**TASK INSTRUCTIONS:** With pictures left out, only the lines from the one containing "The height and" through the end of the records should be reproduced exactly, please.
[THE RECORDS Boundary: Start]
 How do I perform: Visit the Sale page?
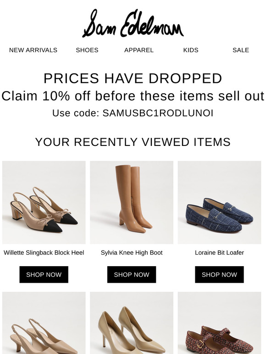tap(241, 50)
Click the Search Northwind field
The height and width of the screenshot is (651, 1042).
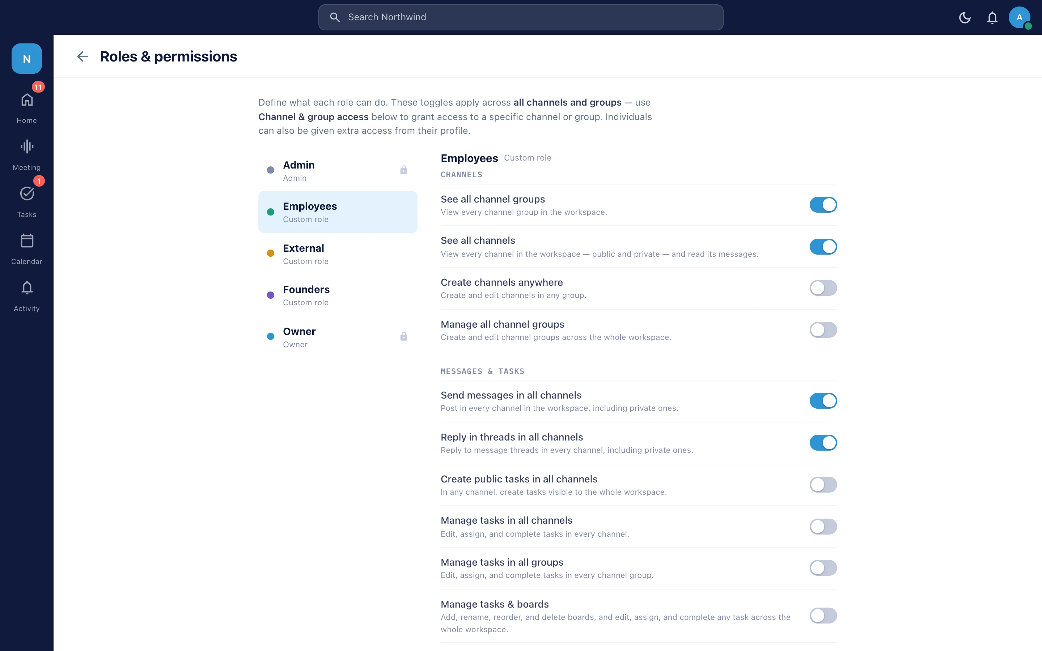click(x=521, y=17)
[THE RECORDS Boundary: End]
**SOLUTION FOR THIS EXERCISE:**
The height and width of the screenshot is (651, 1042).
click(x=521, y=17)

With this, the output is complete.